Experimental Procedures

Mice

Cdx2^Fl/Fl, Villin-Cre^ERT2, Lgr5-EGFP-IRES-Cre^ERT2, and Rosa26-lox-STOP-lox-YFP mice were described previously (Barker et al., 2007, el Marjou et al., 2004, Srinivas et al., 2001, Verzi et al., 2010b). For recombination of conditional alleles, mice were injected intraperitoneally for 4–5 days with 1–2 mg tamoxifen (Sigma).

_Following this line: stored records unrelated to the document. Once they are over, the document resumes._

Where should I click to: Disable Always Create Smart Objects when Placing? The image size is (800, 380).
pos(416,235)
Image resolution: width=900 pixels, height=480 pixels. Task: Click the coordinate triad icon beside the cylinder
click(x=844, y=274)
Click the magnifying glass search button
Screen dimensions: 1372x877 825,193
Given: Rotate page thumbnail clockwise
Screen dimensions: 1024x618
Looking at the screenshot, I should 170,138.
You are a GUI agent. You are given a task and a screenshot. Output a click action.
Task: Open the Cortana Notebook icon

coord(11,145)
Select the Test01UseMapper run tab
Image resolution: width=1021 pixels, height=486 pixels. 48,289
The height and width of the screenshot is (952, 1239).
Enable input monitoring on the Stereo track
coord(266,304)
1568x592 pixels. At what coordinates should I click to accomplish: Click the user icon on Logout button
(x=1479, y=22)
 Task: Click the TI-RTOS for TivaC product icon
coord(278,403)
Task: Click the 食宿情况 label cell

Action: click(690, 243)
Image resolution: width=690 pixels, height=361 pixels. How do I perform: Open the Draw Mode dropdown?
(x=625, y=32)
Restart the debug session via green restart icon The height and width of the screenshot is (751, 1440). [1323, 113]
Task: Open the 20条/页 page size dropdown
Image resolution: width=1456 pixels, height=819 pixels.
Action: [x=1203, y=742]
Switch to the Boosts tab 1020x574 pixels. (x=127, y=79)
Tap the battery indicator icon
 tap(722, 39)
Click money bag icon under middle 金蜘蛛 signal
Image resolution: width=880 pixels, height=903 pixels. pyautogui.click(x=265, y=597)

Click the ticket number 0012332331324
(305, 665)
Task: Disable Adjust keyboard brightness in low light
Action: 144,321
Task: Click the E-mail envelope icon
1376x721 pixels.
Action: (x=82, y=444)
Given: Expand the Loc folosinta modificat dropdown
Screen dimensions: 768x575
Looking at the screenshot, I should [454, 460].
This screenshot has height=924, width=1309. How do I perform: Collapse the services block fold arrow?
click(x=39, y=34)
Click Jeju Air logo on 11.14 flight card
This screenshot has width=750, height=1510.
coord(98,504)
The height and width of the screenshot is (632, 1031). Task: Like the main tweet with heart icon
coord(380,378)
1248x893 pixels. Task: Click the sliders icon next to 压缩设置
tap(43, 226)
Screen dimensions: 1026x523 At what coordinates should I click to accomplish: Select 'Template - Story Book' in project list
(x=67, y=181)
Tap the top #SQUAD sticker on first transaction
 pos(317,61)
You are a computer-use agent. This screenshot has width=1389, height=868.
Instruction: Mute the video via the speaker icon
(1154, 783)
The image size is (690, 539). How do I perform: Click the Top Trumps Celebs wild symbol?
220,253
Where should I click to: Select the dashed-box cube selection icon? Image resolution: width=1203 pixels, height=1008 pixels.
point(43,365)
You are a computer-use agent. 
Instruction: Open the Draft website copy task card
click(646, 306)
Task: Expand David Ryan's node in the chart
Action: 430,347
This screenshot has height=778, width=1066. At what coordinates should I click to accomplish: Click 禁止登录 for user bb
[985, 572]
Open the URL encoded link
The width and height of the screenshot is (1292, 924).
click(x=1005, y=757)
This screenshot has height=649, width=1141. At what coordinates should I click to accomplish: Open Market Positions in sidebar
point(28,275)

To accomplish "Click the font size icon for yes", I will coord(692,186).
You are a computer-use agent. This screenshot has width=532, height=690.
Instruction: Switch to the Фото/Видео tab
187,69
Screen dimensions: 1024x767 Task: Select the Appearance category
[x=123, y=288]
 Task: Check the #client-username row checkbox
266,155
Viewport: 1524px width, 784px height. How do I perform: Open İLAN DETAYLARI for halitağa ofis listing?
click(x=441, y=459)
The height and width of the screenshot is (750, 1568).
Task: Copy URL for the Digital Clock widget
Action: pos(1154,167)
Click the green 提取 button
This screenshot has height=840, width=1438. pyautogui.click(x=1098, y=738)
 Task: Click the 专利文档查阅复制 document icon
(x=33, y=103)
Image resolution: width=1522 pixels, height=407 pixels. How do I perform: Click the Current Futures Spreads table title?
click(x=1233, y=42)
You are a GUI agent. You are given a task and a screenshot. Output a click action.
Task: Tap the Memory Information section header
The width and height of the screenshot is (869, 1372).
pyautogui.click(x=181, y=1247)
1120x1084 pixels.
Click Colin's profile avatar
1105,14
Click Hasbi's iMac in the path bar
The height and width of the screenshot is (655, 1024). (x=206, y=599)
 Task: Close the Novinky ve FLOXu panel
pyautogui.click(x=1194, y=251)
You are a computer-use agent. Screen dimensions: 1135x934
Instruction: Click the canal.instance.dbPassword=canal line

All procedures followed protocols approved by an Institutional Animal Care and Use Committee.

Epithelial Cell Isolation

Crypts from the proximal small intestine were isolated by scraping off villi and incubating in 5 mM EDTA. Crypts were trypsinized into a single cell suspension and passed through a FACSAria III instrument (BD Biosciences) to sort single live LGR5-GFP^HI cells. Alternatively, intestines were incubated in EDTA and VCs were captured using 70-μm filters.

RNA-Seq

More than 10⁵ control ISCs, Cdx2^Del ISCs, or VCs were collected from single mice, and isolated RNA was sequenced (see the Supplemental Experimental Procedures for RNA isolation, library preparation, sequencing, and analysis protocols). Three biological replicates for each condition were compared, and significantly dysregulated genes were analyzed for Gene Ontology term enrichment.

Histology

Intestine segments were fixed overnight in 4% paraformaldehyde at 4°C, and they were dehydrated for paraffin embedding or incubated overnight in 30% sucrose and frozen in optimum cutting temperature (OCT) compound (Tissue-Tek). 5-μm paraffin sections were stained with H&E, alkaline phosphatase, alcian blue, periodic acid-Schiff, or specific antibodies (Ab) to CDX2, KI67, GFP, EZR, or NHERF (more information in the Supplemental Experimental Procedures). 10-μm cryosections were mounted with DAPI to image native YFP.

ChIP-Seq

5 × 10⁶ LGR5-GFP^HI ISCs were pooled from several mice and cross-linked in 1% formaldehyde at room temperature for 25 min, followed by lysis, sonication, and immunoprecipitation with 3 μg CDX2 Ab (Bethyl Laboratories). See the Supplemental Experimental Procedures for ChIP, sequencing, and analysis protocols. CDX2 binding sites were identified from aligned sequencing reads and assigned to the single nearest gene within 30 kb. Published ChIP-seq data were analyzed in parallel.

Additional details of protocols can be found in the Supplemental Experimental Procedures.

Published: October 15, 2015

Accession Numbers

The accession number for all sequencing data reported in this paper is GEO: GSE70766.